■ TEXTAUSZUG ■
============

Zwischen Korngold und Krenek sucht man im Opernlexikon den Barockkomponisten Joseph Martin Kraus meist vergeblich. Der aber hat 1782 eine Oper geschrieben, die noch nie auf deutschen Bühnen zu sehen war: Aeneas in Karthago. Das mehrstündige melodienreiche Mythenspiel wurde nun in Stuttgart auf die Bühne gebracht. Und das, nachdem Starregisseur Peter Konwitschny kurz nach Probenbeginn die Regie wegen Krankheit an die Leitung des Hauses abgegeben hatte.

Von Georg-Friedrich Kühn | 03.07.2006
    War das als ironischer Kommentar gemeint vorweg? Windgott Aeolus als Karnevalsprinz kommt herein geweht mit dem ganzen Götterzirkus. Er soll endlich die Backen plustern, die Windmaschine auf Sturm stellen, damit die bösen Trojaner, vornweg Aeneas, nicht ungestraft entkommen, fordert die stierhörnige Juno.

    Einen glücklicheren Abgang nach seiner 15-jährigen Amtszeit hätte man dem Stuttgarter Intendanten Klaus Zehelein schon gewünscht. Die "Uraufführung" einer Oper von königlich schwedischer Protektion aus dem späten 18.Jahrhundert in der Regiepranke von Peter Konwitschny war angesagt.

    "Aeneas in Karthago" von Joseph Martin Kraus, einem Komponisten des Sturm und Drang, der beim theaterbegeisterten Schwedenkönig Gustav III sein Glück machte. Mit einem neuen, mit allen Raffinessen der Zeit ausgestatteten Opernhaus wollte Gustav sich in die Geschichte einschreiben. Ein großes Sujet musste her. Der König entwarf selbst das Libretto.

    Doch es ist vor allem weitschweifig, umständlich, selbstgefällig. Die vollständige Oper – sie hätte um die fünf Stunden gedauert – wurde nie aufgeführt, nur eine Bearbeitung sieben Jahre nach dem Tod des Königs und auch des Komponisten. "Aeneas in Karthago" ist eher eine politische Proklamation. Dido, der Karthagerkönigin, werden da des Schweden-Königs eigene Absichten über Friedenswillen aber auch Kampfbereitschaft in den Mund gelegt.

    Die Musik des aus dem Odenwald stammenden Komponisten Kraus wartet auf mit viel Gluckschem Tremolo-Pathos und wechselt unvermittelt in rokokohafte Lieblichkeit. Dabei sind die stimmlichen Ansprüche zumal an die Partie der Dido gewaltig.

============

■ DATENSATZ ■
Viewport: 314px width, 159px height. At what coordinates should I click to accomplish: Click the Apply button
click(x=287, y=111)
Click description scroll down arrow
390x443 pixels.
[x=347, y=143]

============

■ AUFGABEN ■
1. Geben Sie aus dem Textauszug über die Stuttgarter Aufführung den Abschnitt wortgetreu wieder, der mit den Worten „Die Musik des“ beginnt und mit „der Dido gewaltig.“ schließt.
2. Beantworten Sie anhand des Textauszugs kurz:
(a) In welchem Jahr schrieb Joseph Martin Kraus „Aeneas in Karthago“?
(b) Wie viele Jahre dauerte die Amtszeit des Stuttgarter Intendanten Klaus Zehelein?
(c) Wer entwarf das Libretto der Oper?

■ LÖSUNGEN ■
1.
Die Musik des aus dem Odenwald stammenden Komponisten Kraus wartet auf mit viel Gluckschem Tremolo-Pathos und wechselt unvermittelt in rokokohafte Lieblichkeit. Dabei sind die stimmlichen Ansprüche zumal an die Partie der Dido gewaltig.

2.
(a) 1782
(b) 15 Jahre
(c) Der Schwedenkönig Gustav III selbst